Sept. 13, 2018

University of Calgary alumni play key role in Thailand cave rescue

Engineering grad credits Schulich School of Engineering with leading world in geomatic mapping
Ivan Maddox
Ivan Maddox, courtesy of UCalgary alumni relations Photo courtesy Intermap

When the eyes of the world were on the rescuers in Thailand, the rescuers’ eyes were on a detailed 3D map created by a geomatics company with strong connections to the University of Calgary and the Schulich School of Engineering.

The sigh of global relief that came when 12 boys and their soccer coach emerged from a flooded cave system in Thailand was certainly echoed by Ivan Maddox, an executive vice-president of Intermap, the Denver-based company considered a world leader in 3D and geospatial mapping.

“We’re happy to celebrate this way because one of the things about creating these geospatial data sets and building awareness about it is you can bring about these beneficial results,” Maddox told the Calgary Herald in an interview, just hours after the last players were rescued.

One of two company executives with UCalgary ties 

He’s one of two company executive vice-presidents with a UCalgary degree, the other being Stephen Griffiths, who graduated with a BSc in astrophysics in 1989.

Maddox, who earned his geomatics engineering degree from the UCalgary in 1996, said the research and expertise coming out of the Schulich School of Engineering has helped make fast, precise mapping like that used in Thailand possible.

“The University of Calgary is a world leader in geomatics engineering,” Maddox told the Herald. “The U of C doesn’t just lead the geomatic engineering industry, it defines the industry on a global scale.”

Sophisticated map key to cave rescue

Intermap’s sophisticated mapping data of the 10-kilometre-deep Tham Luang cave system gave searchers a better understanding of the previously unmapped cave, and where the missing boys might be.

Intermap Technologies CEO Patrick Blott told reporters the company, which has offered geospatial intelligence for nearly three decades, was contacted by the Thai Department of National Parks about some missing kids on June 27.
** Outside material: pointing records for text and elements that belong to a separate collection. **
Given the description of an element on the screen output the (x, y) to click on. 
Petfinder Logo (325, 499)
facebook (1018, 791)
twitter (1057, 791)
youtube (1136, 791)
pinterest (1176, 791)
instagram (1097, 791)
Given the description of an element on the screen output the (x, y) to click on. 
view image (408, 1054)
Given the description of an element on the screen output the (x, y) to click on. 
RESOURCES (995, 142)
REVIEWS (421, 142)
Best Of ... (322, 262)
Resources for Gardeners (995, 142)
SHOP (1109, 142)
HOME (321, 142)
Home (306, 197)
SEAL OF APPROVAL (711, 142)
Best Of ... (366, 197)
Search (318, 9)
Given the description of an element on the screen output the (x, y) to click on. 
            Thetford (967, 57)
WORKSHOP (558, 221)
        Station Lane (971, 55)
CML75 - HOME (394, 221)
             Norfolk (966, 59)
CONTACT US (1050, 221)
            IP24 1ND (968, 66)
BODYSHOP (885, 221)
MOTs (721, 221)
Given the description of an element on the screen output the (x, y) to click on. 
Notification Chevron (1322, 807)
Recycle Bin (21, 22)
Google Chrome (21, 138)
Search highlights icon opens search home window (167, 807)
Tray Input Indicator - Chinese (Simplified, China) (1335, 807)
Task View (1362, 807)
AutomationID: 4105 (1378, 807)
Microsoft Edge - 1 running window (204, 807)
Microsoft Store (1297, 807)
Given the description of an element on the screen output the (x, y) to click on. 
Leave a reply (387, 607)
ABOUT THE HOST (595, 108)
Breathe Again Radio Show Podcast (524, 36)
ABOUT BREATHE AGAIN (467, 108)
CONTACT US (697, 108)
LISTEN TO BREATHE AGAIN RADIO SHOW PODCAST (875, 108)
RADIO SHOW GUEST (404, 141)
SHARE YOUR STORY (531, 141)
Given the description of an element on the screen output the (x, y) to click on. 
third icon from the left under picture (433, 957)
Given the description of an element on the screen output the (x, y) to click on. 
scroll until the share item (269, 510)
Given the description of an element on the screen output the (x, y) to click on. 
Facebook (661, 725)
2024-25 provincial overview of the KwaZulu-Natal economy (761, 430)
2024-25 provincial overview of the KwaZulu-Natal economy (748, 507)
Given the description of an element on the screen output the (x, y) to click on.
“Nobody had made contact, nobody knew where they were. They’d been in there for three days. It was a very scary situation,” Blott told reporters.

First map produced within three hours

Using 3D elevation data from 20 sensors, Intermap was able to provide a high-resolution map of the cave system within three hours, which was then used throughout the mission to help rescuers.

This high-resolution elevation data helped prioritize potential drilling points, identify drainage paths, provide a detailed and interactive 3D model of the area, and determine alternate routes into the caves to help rescue the boys.

“Intermap was pleased to assist Thai officials in their search for the missing teens. We’d like to congratulate the international rescue operation, the Thai Navy SEALs and the emergency responders in Thailand on their success in locating the boys,” said Blott.

Schulich dean calls rescue a proud moment for engineering

Schulich School of Engineering Dean Bill Rosehart says the safe rescue of the entire team and coach is something for the whole world to celebrate, and knowing geomatics research at the University of Calgary played a key role just makes the great news even better.

“This is the best sort of example of what engineering can accomplish in a real-world application,” explains Rosehart. “Geomatics engineering from the University of Calgary provided rescuers in Thailand with critical information that helped save lives. That’s a proud moment for this school.”